Es necesario fortalecer la unidad y lucha de la base contra la camarilla traidora que la dirige, por medio de la educación política y sindical revolucionarias, de la movilización permanente y de la coordinación regional y nacional de las acciones, todo en miras a organizar una Central Sindical Revolucionaria, que no solo hable de la lucha del proletariado, sino que sobre todo, una a los luchadores y los organice para la enfrentarse directamente al capital que les oprime. Se deben organizar núcleos de Federaciones con los activistas más sacrificados y comprometidos por regiones, para irle dando forma y contenido a la futura organización nacional.

El movimiento obrero debe contar con una verdadera Central Sindical Revolucionaria, que haga eficaz la lucha de resistencia contra los incesantes abusos del capital; que ponga al mando la lucha de clases; que contribuya a la unidad de clase entre los oprimidos y explotados; que sea una expresión de independencia de clase del movimiento obrero respecto a sus enemigos; que actúe como escuela de socialismo, de la mano del futuro Partido político de la clase obrera y dirigida por él.
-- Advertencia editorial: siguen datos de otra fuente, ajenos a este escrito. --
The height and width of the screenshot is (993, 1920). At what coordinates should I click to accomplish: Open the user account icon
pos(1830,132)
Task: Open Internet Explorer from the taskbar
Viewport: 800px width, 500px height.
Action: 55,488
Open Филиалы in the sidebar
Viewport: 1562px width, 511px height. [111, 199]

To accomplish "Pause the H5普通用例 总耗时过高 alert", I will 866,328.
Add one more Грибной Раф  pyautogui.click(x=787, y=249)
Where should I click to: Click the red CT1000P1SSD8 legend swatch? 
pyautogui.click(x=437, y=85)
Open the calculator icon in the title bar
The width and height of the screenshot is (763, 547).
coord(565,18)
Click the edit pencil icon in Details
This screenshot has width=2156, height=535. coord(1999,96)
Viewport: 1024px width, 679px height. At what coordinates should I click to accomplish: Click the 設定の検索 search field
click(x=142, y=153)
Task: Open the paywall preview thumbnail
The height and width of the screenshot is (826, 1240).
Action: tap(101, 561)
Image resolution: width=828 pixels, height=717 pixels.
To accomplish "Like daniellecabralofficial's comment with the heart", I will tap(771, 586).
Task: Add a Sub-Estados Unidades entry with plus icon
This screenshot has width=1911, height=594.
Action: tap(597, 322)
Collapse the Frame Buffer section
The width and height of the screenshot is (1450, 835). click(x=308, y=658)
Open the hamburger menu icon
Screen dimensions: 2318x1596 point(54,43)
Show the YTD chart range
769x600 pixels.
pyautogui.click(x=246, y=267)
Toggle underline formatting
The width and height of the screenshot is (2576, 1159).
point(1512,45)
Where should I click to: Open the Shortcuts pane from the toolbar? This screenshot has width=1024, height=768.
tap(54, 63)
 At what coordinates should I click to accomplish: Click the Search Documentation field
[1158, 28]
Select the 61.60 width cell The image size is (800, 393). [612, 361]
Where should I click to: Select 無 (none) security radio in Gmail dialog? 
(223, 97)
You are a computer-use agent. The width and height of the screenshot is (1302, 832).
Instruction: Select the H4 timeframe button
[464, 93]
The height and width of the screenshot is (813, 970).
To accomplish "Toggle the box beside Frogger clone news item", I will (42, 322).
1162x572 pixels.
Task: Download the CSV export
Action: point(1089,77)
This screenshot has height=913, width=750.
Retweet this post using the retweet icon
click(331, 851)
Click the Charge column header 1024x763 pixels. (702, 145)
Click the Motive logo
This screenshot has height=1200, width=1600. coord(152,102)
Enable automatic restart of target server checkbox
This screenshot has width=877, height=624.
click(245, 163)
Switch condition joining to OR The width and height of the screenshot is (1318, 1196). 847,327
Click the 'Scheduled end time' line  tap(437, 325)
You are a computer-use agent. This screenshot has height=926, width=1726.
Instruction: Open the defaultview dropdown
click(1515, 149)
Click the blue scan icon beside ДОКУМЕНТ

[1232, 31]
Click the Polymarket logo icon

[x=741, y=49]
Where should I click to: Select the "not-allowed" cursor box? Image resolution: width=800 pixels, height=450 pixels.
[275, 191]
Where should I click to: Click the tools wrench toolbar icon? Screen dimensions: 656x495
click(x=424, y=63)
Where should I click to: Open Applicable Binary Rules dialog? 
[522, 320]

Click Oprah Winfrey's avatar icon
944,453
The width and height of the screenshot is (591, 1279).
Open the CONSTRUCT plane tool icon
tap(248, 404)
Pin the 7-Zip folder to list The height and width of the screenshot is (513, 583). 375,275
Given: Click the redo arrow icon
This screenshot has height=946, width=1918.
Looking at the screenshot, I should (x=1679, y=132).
De este modo, el movimiento obrero podrá progresar en el cumplimiento de su misión histórica, de acabar con la opresión y la explotación, identificando a sus enemigos, a los amigos de éstos dentro del movimiento obrero -los reformistas y oportunistas-, poniendo en la mira el Estado de los opresores y explotadores, no para fortalecer su burocracia como ocurre hoy con sus mentados dirigentes sindicales, sino para denunciarlo y atacarlo, hasta destruirlo por medio de la violencia revolucionaria.

El proletariado está destinado por la dirección del movimiento social a ejercer su propia dictadura de clase, contra sus minoritarios enemigos, no a soportar y fortalecer esta dictadura capitalista con dirigentes salidos de su seno. El proletariado no puede tomar posesión y aspirar a la administración de la putrefacta maquinaria estatal capitalista, porque está prolongando sus padecimientos, derivados del yugo de la explotación asalariada y la opresión capitalistas.